**EXERCISE AIM:** Edit everything from the line with "the Receive button" down to the line with "Click the 01.05.2025", replacing "scrollbar" with "scroll bar" and leaving the rest of those lines unchanged.

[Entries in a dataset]
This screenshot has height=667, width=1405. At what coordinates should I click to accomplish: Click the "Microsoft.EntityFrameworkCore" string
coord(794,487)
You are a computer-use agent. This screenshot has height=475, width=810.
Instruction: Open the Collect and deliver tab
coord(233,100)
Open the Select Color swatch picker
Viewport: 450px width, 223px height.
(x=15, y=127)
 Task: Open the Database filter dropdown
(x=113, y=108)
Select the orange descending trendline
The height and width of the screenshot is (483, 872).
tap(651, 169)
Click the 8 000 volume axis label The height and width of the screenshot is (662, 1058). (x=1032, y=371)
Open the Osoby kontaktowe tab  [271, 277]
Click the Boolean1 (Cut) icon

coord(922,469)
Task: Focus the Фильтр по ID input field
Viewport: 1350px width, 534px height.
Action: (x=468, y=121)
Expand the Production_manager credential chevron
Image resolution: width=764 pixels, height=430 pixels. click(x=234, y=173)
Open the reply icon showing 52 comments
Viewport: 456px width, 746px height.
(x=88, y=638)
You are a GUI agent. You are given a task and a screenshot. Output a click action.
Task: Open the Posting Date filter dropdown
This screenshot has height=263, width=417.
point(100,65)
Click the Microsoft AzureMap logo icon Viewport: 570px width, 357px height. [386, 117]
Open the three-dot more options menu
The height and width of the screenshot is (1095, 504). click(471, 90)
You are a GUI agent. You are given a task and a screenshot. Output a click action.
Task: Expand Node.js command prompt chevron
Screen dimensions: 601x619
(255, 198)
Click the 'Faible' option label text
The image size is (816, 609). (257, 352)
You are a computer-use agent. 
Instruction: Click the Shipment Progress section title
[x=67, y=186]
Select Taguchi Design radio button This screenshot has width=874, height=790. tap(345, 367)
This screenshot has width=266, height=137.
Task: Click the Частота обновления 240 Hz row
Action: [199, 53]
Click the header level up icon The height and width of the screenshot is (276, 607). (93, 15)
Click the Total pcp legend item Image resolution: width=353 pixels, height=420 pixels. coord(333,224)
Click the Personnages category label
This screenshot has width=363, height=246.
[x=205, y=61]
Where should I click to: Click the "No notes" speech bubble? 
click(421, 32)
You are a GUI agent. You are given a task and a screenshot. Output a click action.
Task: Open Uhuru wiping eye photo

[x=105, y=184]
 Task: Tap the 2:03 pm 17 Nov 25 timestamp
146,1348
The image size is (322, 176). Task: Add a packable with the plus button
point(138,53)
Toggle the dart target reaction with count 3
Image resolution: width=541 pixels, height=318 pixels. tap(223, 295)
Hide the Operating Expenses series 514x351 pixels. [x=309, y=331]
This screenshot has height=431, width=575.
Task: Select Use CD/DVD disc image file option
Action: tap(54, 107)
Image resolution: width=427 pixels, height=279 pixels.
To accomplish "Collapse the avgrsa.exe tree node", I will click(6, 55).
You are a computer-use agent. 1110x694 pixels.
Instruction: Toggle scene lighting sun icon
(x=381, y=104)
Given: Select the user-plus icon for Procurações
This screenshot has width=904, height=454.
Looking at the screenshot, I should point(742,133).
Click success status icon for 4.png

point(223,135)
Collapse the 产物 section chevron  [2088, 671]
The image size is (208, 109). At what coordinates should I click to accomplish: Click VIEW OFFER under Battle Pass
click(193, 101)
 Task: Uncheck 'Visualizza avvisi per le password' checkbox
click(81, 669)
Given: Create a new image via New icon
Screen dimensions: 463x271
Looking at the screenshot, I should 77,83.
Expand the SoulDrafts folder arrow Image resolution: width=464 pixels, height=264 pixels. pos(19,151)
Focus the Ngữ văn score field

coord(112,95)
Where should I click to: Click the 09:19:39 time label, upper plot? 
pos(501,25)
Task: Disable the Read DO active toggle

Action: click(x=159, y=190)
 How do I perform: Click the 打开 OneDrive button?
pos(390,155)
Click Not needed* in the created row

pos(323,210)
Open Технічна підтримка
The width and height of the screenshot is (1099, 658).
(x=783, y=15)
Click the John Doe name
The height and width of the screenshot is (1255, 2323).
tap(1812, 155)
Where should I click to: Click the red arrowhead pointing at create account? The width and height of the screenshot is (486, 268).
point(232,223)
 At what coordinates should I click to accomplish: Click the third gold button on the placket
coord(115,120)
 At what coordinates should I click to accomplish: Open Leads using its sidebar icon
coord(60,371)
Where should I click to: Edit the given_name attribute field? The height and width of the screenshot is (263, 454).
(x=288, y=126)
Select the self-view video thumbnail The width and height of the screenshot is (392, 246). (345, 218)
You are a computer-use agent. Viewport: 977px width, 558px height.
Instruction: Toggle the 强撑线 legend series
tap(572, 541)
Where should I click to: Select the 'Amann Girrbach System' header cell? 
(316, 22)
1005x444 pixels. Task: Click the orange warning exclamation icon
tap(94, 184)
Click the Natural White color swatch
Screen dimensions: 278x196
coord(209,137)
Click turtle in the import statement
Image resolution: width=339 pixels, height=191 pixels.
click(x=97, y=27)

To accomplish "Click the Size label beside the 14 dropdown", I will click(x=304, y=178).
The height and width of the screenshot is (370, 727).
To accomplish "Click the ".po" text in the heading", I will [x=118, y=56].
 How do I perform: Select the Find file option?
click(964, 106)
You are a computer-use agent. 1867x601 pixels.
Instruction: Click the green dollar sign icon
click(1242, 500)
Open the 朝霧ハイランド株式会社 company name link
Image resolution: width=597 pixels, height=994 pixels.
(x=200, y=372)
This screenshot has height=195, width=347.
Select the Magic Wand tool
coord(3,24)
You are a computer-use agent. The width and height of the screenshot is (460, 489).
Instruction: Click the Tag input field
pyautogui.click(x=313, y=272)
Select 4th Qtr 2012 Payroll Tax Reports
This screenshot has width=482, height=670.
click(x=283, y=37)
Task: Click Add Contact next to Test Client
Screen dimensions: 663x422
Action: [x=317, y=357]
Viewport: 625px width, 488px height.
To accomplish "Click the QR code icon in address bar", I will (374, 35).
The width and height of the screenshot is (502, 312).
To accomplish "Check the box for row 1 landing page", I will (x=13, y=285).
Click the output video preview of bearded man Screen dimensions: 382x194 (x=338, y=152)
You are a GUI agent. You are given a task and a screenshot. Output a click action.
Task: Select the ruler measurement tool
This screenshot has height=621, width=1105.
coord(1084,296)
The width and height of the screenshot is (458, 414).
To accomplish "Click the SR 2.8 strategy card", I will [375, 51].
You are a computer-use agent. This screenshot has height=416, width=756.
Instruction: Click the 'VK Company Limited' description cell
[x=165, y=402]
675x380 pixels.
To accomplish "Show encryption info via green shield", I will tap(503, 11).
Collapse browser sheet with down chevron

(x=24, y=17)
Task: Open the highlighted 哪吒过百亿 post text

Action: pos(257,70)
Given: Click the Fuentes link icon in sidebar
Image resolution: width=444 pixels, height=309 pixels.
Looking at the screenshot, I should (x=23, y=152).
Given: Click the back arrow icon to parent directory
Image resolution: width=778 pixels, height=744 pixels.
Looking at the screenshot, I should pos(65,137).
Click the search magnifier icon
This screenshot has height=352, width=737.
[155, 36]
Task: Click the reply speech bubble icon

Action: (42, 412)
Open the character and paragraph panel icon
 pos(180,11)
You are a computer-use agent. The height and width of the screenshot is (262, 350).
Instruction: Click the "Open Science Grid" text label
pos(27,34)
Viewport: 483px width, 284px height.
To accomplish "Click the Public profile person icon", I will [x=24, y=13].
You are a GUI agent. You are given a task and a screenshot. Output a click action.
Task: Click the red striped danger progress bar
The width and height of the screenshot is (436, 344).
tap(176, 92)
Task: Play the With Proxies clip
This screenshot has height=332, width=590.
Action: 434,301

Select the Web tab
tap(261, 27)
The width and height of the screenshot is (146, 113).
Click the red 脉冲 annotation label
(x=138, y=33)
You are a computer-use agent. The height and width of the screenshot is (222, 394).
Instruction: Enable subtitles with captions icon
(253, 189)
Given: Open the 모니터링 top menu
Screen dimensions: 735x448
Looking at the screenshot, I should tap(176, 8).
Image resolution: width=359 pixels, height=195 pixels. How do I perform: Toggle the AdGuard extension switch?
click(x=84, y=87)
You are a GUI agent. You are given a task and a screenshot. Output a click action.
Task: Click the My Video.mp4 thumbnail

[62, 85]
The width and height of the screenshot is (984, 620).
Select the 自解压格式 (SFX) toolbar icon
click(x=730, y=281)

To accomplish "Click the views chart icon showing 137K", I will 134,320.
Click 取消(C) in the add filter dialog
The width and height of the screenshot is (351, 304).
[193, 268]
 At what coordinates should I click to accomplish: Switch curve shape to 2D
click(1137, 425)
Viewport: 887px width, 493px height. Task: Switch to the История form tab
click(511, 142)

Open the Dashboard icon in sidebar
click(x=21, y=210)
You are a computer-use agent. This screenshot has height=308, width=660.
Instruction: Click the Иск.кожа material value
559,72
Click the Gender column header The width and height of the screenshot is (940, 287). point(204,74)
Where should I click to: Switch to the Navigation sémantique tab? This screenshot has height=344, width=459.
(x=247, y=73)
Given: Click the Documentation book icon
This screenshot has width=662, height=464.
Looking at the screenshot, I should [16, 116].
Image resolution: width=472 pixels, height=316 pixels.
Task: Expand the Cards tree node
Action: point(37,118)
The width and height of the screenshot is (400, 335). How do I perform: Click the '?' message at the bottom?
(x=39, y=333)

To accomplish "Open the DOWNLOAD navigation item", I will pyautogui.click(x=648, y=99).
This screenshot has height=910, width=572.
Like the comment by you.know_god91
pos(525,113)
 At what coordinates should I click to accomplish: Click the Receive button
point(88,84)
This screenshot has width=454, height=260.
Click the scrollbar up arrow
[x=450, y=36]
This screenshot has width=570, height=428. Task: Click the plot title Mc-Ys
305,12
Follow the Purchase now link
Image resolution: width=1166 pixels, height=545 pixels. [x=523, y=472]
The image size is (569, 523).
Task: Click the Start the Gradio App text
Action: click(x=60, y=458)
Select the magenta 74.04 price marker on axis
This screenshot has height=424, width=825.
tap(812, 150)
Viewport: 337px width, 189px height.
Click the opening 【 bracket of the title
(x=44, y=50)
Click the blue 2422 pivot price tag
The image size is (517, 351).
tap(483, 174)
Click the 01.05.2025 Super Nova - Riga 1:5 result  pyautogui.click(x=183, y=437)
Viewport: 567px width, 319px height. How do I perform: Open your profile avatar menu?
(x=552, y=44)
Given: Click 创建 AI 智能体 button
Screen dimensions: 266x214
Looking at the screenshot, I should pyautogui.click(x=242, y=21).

**OUTPUT FOR THIS TASK:**
 At what coordinates should I click to accomplish: Click the Receive button
point(88,84)
This screenshot has width=454, height=260.
Click the scroll bar up arrow
[x=450, y=36]
This screenshot has width=570, height=428. Task: Click the plot title Mc-Ys
305,12
Follow the Purchase now link
Image resolution: width=1166 pixels, height=545 pixels. [x=523, y=472]
The image size is (569, 523).
Task: Click the Start the Gradio App text
Action: click(x=60, y=458)
Select the magenta 74.04 price marker on axis
This screenshot has height=424, width=825.
tap(812, 150)
Viewport: 337px width, 189px height.
Click the opening 【 bracket of the title
(x=44, y=50)
Click the blue 2422 pivot price tag
The image size is (517, 351).
tap(483, 174)
Click the 01.05.2025 Super Nova - Riga 1:5 result  pyautogui.click(x=183, y=437)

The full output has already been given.